Stream SQL Join

Enhanced Open Source Feature: Stream SQL Join

Flink's Table API&SQL is an integrated query API for Scala and Java that allows the composition of queries from relational operators such as selection, filter, and join in an intuitive way. For details about Table API&SQL, visit the official website at https://ci.apache.org/projects/flink/flink-docs-release-1.12/dev/table/index.html.

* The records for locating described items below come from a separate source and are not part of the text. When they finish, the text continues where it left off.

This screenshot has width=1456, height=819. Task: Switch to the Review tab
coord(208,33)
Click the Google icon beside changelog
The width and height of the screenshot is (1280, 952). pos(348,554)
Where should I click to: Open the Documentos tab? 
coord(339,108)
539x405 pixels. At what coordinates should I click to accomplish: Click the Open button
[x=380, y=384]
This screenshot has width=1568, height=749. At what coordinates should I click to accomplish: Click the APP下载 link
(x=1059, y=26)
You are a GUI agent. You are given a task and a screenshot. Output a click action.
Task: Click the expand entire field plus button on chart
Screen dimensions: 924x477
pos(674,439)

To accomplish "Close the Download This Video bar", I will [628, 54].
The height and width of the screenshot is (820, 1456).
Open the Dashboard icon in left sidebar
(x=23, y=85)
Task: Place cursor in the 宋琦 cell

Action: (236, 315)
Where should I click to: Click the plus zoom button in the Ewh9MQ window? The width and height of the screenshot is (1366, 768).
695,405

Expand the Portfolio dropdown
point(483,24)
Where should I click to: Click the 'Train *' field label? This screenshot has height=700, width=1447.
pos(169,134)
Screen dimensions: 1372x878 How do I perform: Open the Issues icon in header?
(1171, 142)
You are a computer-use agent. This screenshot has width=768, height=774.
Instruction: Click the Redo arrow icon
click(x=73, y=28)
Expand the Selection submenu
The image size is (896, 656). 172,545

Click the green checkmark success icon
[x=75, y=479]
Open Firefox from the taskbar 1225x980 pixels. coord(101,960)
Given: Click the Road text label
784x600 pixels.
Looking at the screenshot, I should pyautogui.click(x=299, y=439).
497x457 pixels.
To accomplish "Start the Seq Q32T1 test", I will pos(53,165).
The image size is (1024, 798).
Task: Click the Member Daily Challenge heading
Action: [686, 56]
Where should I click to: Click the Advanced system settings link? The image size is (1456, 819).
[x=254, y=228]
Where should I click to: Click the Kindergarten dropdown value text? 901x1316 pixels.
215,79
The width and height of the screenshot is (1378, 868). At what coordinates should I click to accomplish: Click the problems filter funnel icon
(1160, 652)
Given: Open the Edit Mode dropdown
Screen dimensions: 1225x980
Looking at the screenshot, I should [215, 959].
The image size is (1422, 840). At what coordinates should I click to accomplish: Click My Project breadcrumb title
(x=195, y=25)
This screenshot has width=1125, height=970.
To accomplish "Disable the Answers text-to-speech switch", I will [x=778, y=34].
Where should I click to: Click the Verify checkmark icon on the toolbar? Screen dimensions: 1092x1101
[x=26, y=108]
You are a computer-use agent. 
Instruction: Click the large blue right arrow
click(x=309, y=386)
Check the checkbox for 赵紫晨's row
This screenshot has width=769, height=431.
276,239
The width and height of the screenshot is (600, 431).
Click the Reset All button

Introduction to Stream SQL Join

SQL Join is used to query data based on the relationship between columns in two or more tables. Flink Stream SQL Join allows you to join two streaming tables and query results from them. Queries similar to the following are supported:

SELECT o.proctime, o.productId, o.orderId, s.proctime AS shipTime
FROM Orders AS o
JOIN Shipments AS s
ON o.orderId = s.orderId
AND o.proctime BETWEEN s.proctime AND s.proctime + INTERVAL '1' HOUR;

Currently, Stream SQL Join needs to be performed within a specified window. The join operation for data within the window requires at least one equi-join predicate and a join condition that bounds the time on both sides. Such a condition can be defined by two appropriate range predicates (<, <=, >=, >), a BETWEEN predicate, or a single equality predicate that compares the same type of time attributes (such as processing time or event time) of both input tables.

The following example will join all orders with their corresponding shipments if the order was shipped four hours after the order was received.

SELECT *
FROM Orders o, Shipments s
WHERE o.id = s.orderId AND
o.ordertime BETWEEN s.shiptime - INTERVAL '4' HOUR AND s.shiptime

Note

  1. Stream SQL Join supports only inner join.

  2. The ON clause should include an equal join condition.

  3. Time attributes support only the processing time and event time.

  4. The window condition supports only the bounded time range, for example, o.proctime BETWEEN s.proctime - INTERVAL '1' HOUR AND s.proctime + INTERVAL '1' HOUR. The unbounded range such as o. proctime > s.proctime is not supported. The proctime attribute of two streams must be included. o.proctime BETWEEN proctime () AND proctime () + 1 is not supported.